Finita l’invettiva, l’editoriale dello Spiegel tenta di spiegare persino con pazienza che per la maggior parte dei tedeschi simili affermazioni sono un colpo violento.

In Germania è impossibile non aver visitato almeno un campo di concentramento prima della fine degli studi: e non sono bei posti da visitare. Non tanto per i luoghi in sé, ormai ridotti in vuoti e diroccati stanzoni, bensì per gli orrori mostrati nei musei, nelle documentazioni esposte. Immagini di camion pieni di corpi emaciati, immagini di centinaia di migliaia di cadaveri bruciati, plotoni di fucilazione, gas tossici.

Lo scorso 5 ottobre, Glenn Beck ha detto che le preoccupazioni della Casa Bianca per la sovrappopolazione del pianeta e il riscaldamento globale sono espressione “della stessa filosofia che portò ai programmi di sterminio e all’Olocausto”. A giugno, invece, Glenn Beck disse che le foto di bambini con i cartelli per Obama “venivano dall’album di famiglia del Terzo Reich, la Gioventù hitleriana”.
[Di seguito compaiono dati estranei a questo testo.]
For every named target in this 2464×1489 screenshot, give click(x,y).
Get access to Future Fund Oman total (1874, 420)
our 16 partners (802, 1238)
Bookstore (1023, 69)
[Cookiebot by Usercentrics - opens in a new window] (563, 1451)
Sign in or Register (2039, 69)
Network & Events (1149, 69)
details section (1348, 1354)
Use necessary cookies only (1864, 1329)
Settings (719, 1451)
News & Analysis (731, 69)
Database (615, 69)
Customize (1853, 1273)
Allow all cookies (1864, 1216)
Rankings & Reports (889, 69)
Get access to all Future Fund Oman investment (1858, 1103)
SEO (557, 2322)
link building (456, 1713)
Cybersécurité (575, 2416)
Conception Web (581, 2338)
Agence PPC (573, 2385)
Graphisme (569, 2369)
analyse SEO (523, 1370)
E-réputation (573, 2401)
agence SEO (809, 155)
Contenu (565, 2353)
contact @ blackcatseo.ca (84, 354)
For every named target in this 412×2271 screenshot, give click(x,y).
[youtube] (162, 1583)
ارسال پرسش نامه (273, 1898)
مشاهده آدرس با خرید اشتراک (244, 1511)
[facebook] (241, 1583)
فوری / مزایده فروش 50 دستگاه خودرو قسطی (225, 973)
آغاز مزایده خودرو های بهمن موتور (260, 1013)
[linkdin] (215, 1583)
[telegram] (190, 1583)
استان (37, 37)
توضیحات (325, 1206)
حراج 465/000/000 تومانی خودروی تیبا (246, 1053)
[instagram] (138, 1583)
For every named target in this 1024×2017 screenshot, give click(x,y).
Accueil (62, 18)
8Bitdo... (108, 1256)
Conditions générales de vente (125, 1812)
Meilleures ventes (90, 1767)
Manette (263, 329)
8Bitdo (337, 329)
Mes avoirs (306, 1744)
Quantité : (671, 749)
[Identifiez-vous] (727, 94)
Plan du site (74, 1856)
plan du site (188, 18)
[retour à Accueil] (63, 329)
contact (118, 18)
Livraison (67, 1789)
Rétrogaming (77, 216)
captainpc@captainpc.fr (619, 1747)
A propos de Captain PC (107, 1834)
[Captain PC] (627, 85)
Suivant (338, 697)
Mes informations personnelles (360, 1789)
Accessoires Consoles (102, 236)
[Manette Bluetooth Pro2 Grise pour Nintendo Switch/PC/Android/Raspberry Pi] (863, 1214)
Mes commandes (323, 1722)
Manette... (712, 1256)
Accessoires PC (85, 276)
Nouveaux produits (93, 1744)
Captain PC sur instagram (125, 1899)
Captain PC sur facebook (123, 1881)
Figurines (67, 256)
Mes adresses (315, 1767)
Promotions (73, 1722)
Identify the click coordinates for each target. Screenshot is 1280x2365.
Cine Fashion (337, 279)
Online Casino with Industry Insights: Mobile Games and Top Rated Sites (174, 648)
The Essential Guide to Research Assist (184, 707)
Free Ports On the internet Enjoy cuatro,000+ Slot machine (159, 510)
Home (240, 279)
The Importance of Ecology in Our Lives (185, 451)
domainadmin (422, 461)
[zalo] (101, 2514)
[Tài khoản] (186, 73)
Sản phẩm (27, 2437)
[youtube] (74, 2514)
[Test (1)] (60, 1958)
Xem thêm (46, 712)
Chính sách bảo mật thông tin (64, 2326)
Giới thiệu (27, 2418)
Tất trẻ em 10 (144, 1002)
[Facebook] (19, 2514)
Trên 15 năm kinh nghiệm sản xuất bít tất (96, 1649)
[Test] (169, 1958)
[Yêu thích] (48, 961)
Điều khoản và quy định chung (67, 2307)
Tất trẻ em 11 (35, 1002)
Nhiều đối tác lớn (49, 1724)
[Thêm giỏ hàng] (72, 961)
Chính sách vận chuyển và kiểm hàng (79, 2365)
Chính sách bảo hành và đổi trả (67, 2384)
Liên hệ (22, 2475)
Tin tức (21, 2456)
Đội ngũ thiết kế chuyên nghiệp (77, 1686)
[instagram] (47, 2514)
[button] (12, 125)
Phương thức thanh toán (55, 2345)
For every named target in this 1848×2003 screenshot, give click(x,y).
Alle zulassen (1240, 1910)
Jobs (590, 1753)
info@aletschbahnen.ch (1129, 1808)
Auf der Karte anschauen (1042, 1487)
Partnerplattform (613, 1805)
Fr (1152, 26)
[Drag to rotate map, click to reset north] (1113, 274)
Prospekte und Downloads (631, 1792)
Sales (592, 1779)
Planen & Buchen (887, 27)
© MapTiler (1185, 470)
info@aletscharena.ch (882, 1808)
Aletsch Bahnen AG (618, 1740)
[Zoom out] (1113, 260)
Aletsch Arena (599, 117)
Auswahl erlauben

Ora, scrive lo Spiegel, si può certamente perdonare a Glenn Beck e i tea party il loro odio per Barack Obama. Molti democratici, d’altra parte, odiavano visceralmente e rumorosamente George W. Bush. Ma è difficile credere che persino il più esagitato sostenitore dei tea party possa sostenere che Obama possa uccidere deliberatamente sei milioni di persone così come fece Adolf Hitler. Le parole contano, diceva quello là, e il punto non è solo che è il paragone è offensivo e sbagliato, scrive lo Spiegel. Il punto è che l’utilizzo pretestuoso e vigliacco del “più orribile capitolo della storia del genere umano” finisce per relativizzarlo, per sminuirlo, per farlo diventare parte del contesto. Finisce che chi non ne sa abbastanza pensa che non era poi così male, il nazismo, se era come Obama. “È una strada molto pericolosa e tutti i politici, a prescindere dalla loro appartenenza, dovrebbero evitarla. I tea party dovrebbero mettere giù le loro mani dalla storia della Germania”.